**Exercise inputs:**
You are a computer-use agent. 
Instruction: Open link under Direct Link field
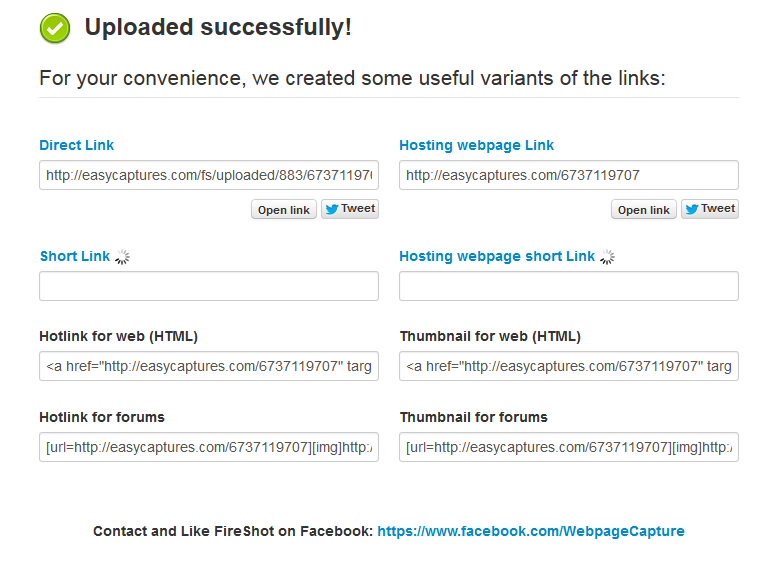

* * *

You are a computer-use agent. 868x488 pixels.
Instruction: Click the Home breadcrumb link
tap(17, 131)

* * *

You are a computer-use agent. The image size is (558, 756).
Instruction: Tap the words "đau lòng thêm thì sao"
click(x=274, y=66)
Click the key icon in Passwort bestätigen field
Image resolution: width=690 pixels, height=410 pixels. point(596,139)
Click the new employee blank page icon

**Work required:** Only one stretch of the records above is wanted: the lines between the one holding "Click the key" and the one holding "Click the new employee blank page icon", inclusive, reproduced exactly.

**Reply:**
Click the key icon in Passwort bestätigen field
Image resolution: width=690 pixels, height=410 pixels. point(596,139)
Click the new employee blank page icon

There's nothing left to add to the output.